───── The data ─────

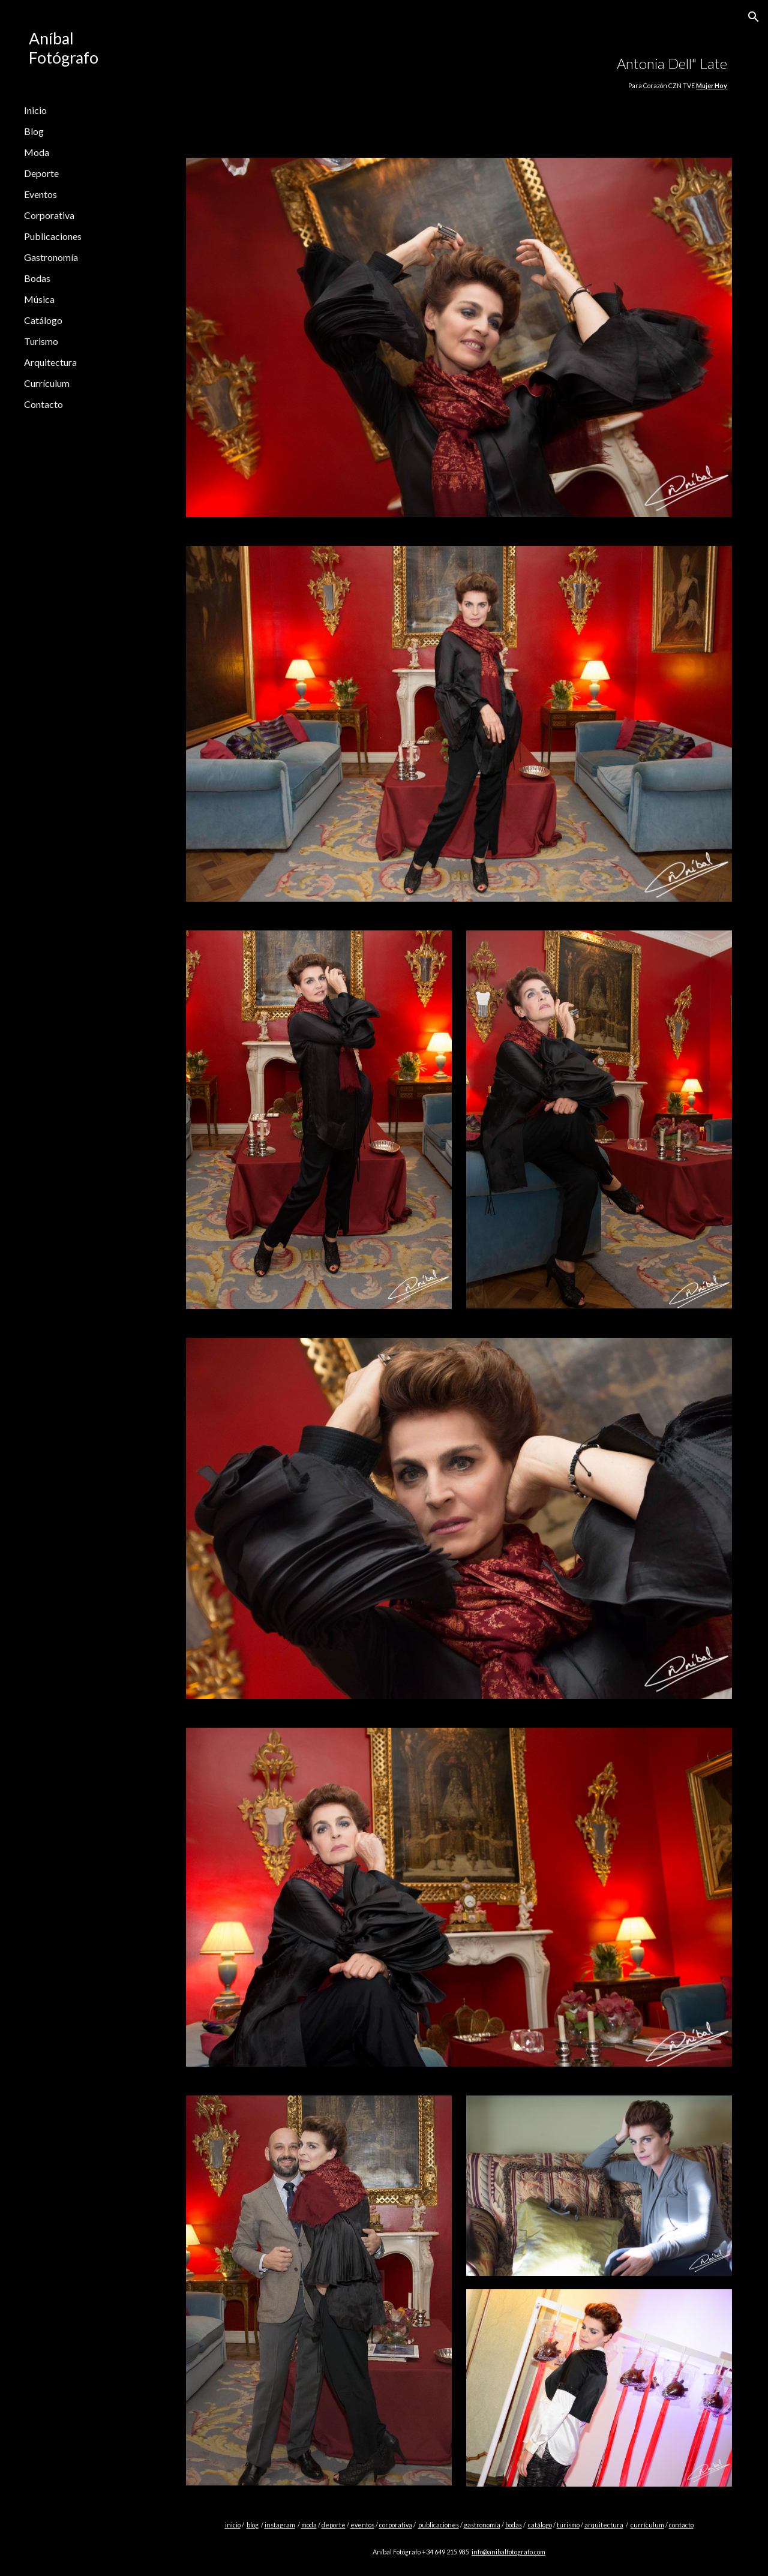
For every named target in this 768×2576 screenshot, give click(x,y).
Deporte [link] (41, 173)
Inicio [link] (35, 110)
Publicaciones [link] (53, 236)
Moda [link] (36, 152)
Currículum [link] (47, 383)
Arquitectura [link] (50, 362)
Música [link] (39, 299)
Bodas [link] (37, 278)
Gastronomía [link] (51, 257)
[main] (505, 71)
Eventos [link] (40, 194)
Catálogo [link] (43, 320)
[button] (753, 16)
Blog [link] (34, 131)
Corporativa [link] (49, 215)
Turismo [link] (41, 341)
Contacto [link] (43, 404)
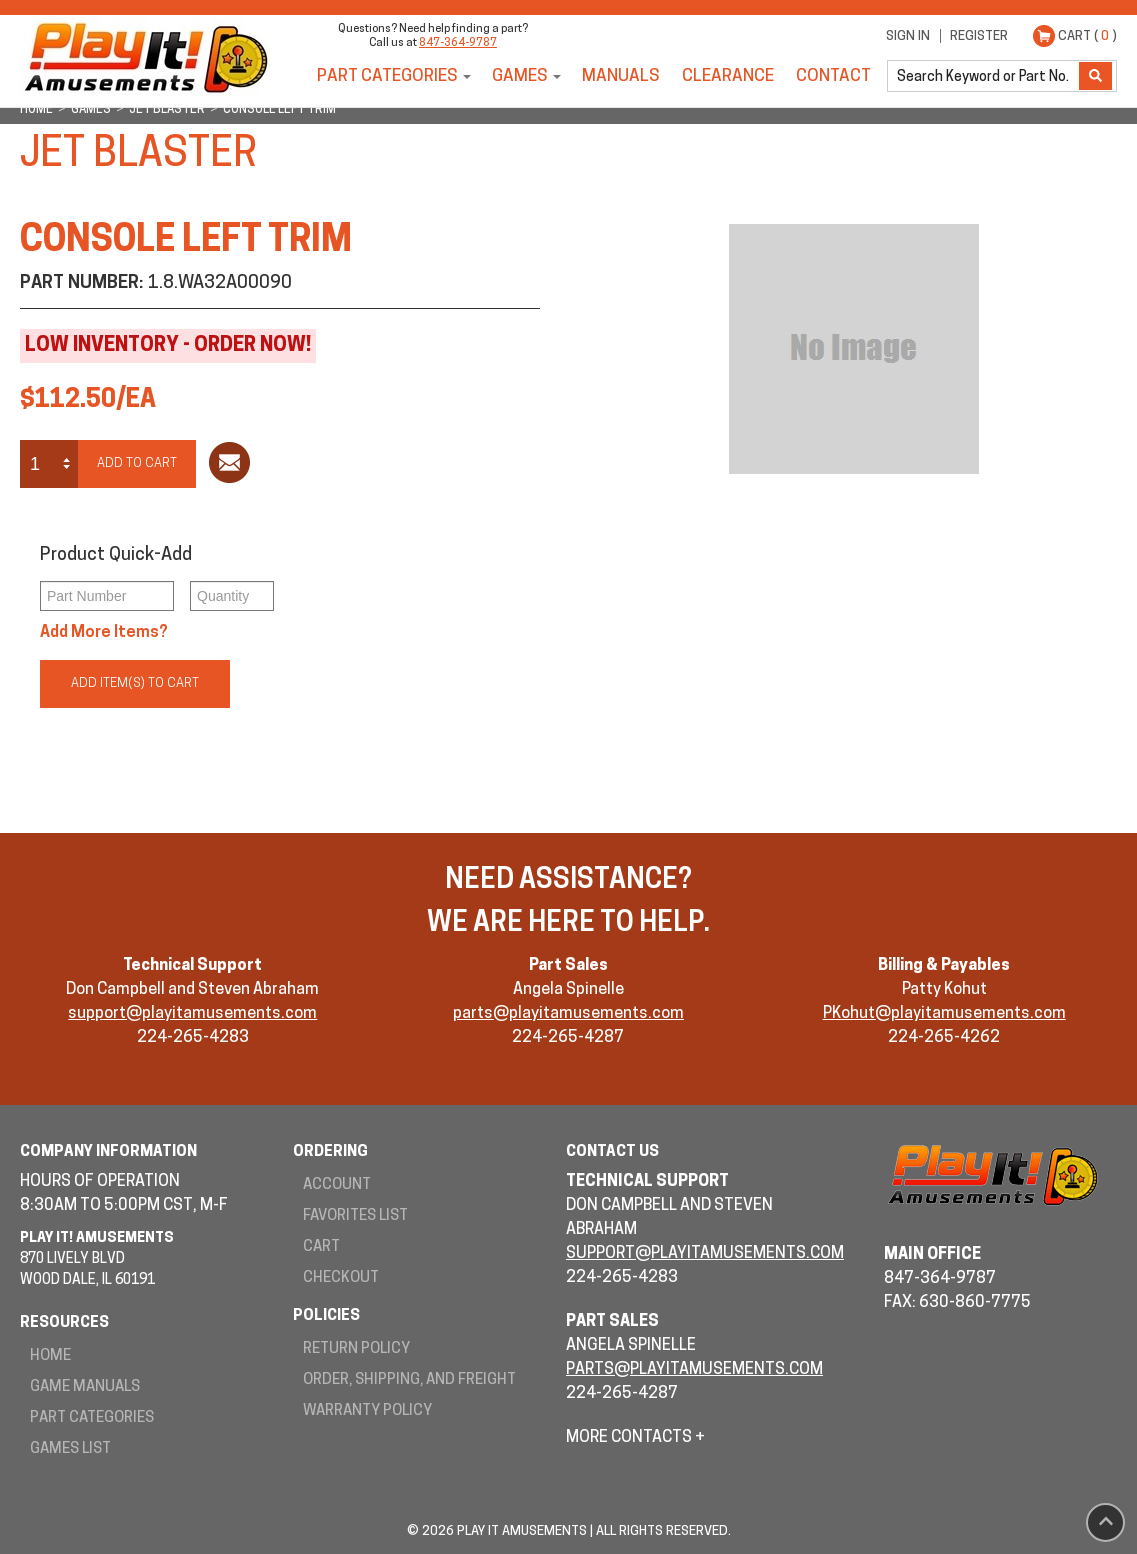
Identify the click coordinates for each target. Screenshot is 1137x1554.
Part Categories (387, 76)
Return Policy (356, 1349)
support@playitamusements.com (192, 1014)
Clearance (728, 76)
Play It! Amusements (145, 57)
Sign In (908, 36)
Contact (833, 76)
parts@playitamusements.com (568, 1014)
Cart (321, 1247)
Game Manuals (85, 1387)
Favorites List (355, 1216)
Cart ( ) (1087, 36)
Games (520, 76)
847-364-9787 (458, 43)
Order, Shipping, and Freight (409, 1380)
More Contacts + (635, 1438)
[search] (985, 76)
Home (50, 1356)
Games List (70, 1449)
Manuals (621, 76)
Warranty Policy (367, 1411)
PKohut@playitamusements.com (944, 1014)
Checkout (341, 1278)
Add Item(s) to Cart (135, 683)
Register (979, 36)
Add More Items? (104, 633)
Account (337, 1185)
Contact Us (612, 1152)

─────

Extract every line of the records above verbatim, leaving out the picture lines.

Solution to this task ->
For every named target in this 768×2576 screenshot, give click(x,y).
Deporte [link] (41, 173)
Inicio [link] (35, 110)
Publicaciones [link] (53, 236)
Moda [link] (36, 152)
Currículum [link] (47, 383)
Arquitectura [link] (50, 362)
Música [link] (39, 299)
Bodas [link] (37, 278)
Gastronomía [link] (51, 257)
[main] (505, 71)
Eventos [link] (40, 194)
Catálogo [link] (43, 320)
[button] (753, 16)
Blog [link] (34, 131)
Corporativa [link] (49, 215)
Turismo [link] (41, 341)
Contacto [link] (43, 404)
Identify the click coordinates for each target. Screenshot is 1137x1554.
Part Categories (387, 76)
Return Policy (356, 1349)
support@playitamusements.com (192, 1014)
Clearance (728, 76)
Play It! Amusements (145, 57)
Sign In (908, 36)
Contact (833, 76)
parts@playitamusements.com (568, 1014)
Cart (321, 1247)
Game Manuals (85, 1387)
Favorites List (355, 1216)
Cart ( ) (1087, 36)
Games (520, 76)
847-364-9787 (458, 43)
Order, Shipping, and Freight (409, 1380)
More Contacts + (635, 1438)
[search] (985, 76)
Home (50, 1356)
Games List (70, 1449)
Manuals (621, 76)
Warranty Policy (367, 1411)
PKohut@playitamusements.com (944, 1014)
Checkout (341, 1278)
Add Item(s) to Cart (135, 683)
Register (979, 36)
Add More Items? (104, 633)
Account (337, 1185)
Contact Us (612, 1152)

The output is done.